96 environnementales décrites dans le Chapitre II de ce manuscrit, et d’autre part par l’identité taxinomique et les traits d’histoire de vie des espèces considérées. Afin de tenir compte de ces variabilités intrin- et extrinsèques, la dynamique des populations coralliennes a été suivie sur différents taxa représentant les genres dominants dans cette région, et à diverses échelles spatiales et temporelles.

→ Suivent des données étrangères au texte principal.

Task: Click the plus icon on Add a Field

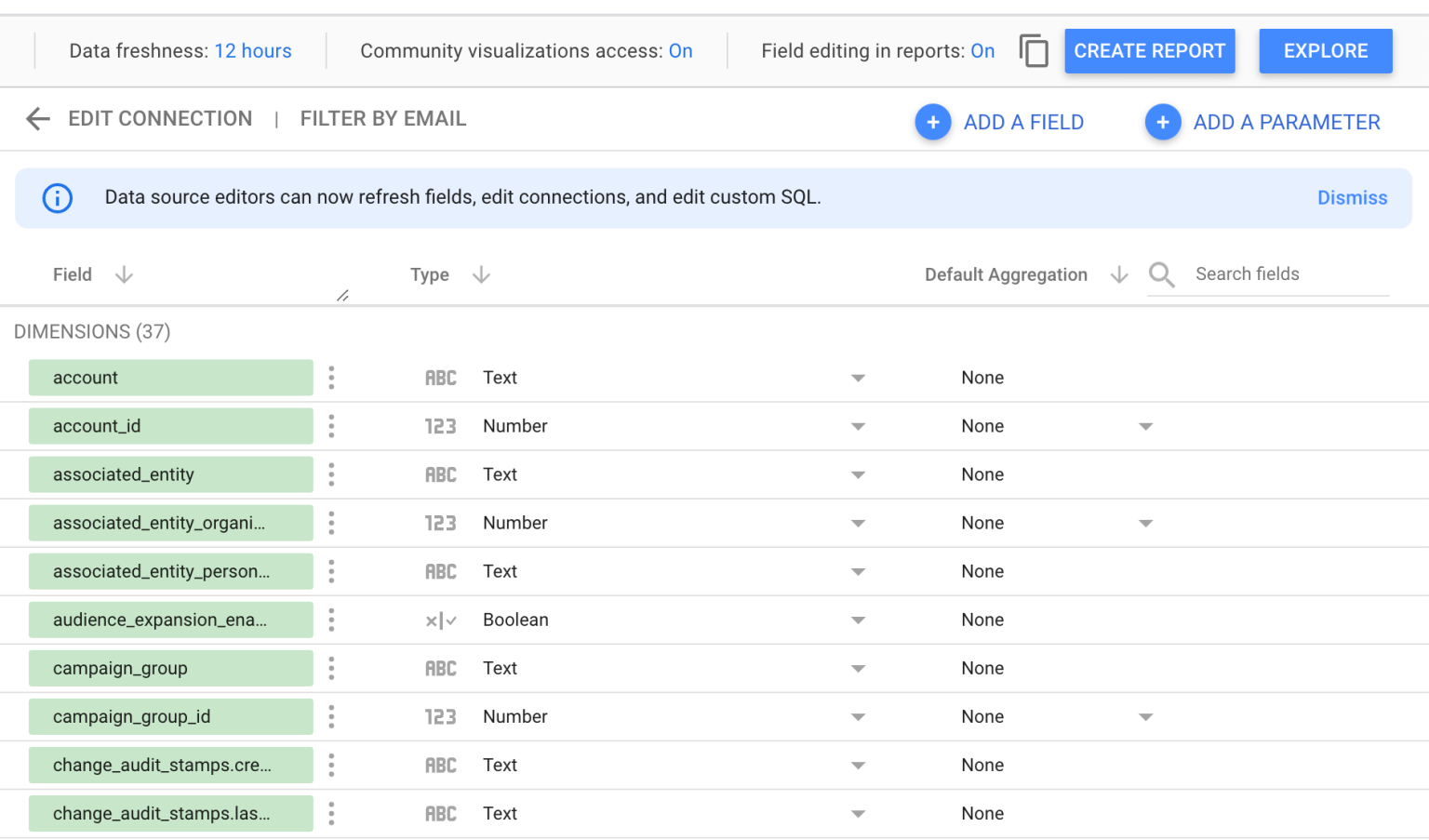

Durant la période de ce programme doctoral, les communautés coralliennes de la pente externe récifale de Moorea et de Raiatea ont été fortement touchées par deux perturbations consécutives, une prolifération du prédateur Acanthaster planci (octobre 2003 à février 2010) et un cyclone tropical (février 2010). Ces deux perturbations ont différé dans la nature, l'intensité et l'échelle spatio-temporelle de leurs impacts sur les récifs, et les différents taxa coralliens ont montré des susceptibilités contrastées à ces deux perturbations (cf., Chapitre II). Le présent chapitre examine de plus près la dynamique des populations des principaux taxa coralliens de cette région afin (1) d’explorer plus spécifiquement l'importance des traits d’histoire de vie et la susceptibilité des taxa face à ces perturbations, et (2) de quantifier la réponse des populations en termes de recrutement, de croissance et de mortalité sous divers gradients environnementaux. Ce chapitre central constitue ainsi le cœur de ce programme de recherche doctoral en quantifiant les taux des principaux paramètres vitaux des coraux, et représente un lien entre le Chapitre II de ce manuscrit portant sur le forçage externe exercée par les perturbations sur les communautés coralliennes, et le Chapitre IV sur la prédiction de la trajectoire des populations de coraux sous divers scénarios environnementaux.